It is possible that your GPU's compute mode is in Exclusive process mode. You can check on the right side of the output panel from nvidia-smi command. If it shows E. Process for the specific GPU, then VESPER_CUDA will not be functional because of context sharing across threads. I think the temporary fix would be either changing the compute mode to default or change the "thread: 6" to "thread: 1" in "vesper" section in config/diffmodeler.json file for diffmodeler. I have no way to validate the latter though.

wang3702 commented 7 months ago

The upper one is from our VESPER cuda developer. Please see if his suggestion works for you. If it works, we will update the instructions.

jadolfbr commented 7 months ago

Thanks both. Yes, it is exclusive and because this is an AWS VPCx, there is no way to change this (and it would be not good if it was changed due to spot instances/etc.).

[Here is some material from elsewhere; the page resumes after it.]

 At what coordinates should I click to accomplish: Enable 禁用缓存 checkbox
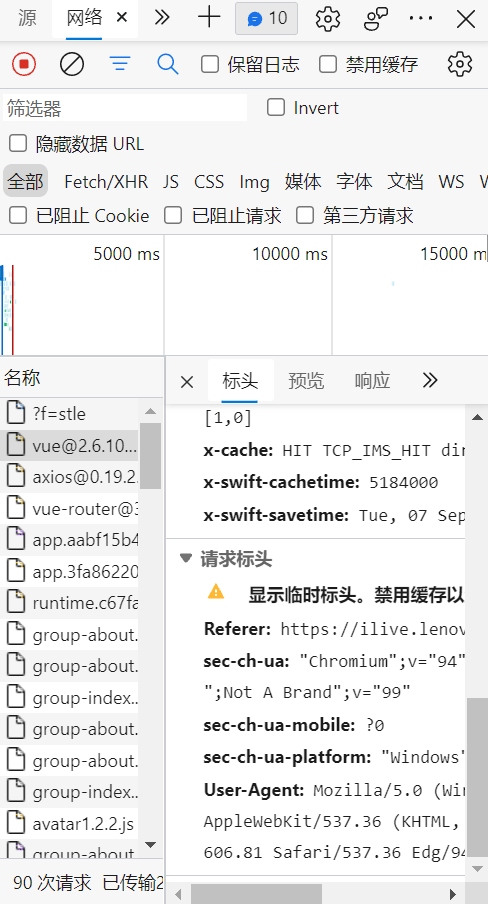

I will try the later and get the code up and running on EC2/SageMaker where I have more control over exclusive modes. Usually you want exclusive modes, so at first I thought this was someone else trying to use the GPU! I will try this next week. Thanks for your timely input, it is very much appreciated!

wang3702 commented 7 months ago

Let us know if you still encounter problems. Glad to help.

jadolfbr commented 7 months ago

This was indeed the problem. Running on a SageMaker issue that allows concurrency on the GPU, fixed this - though I do wish I could run it on other systems as well. Thanks for the help!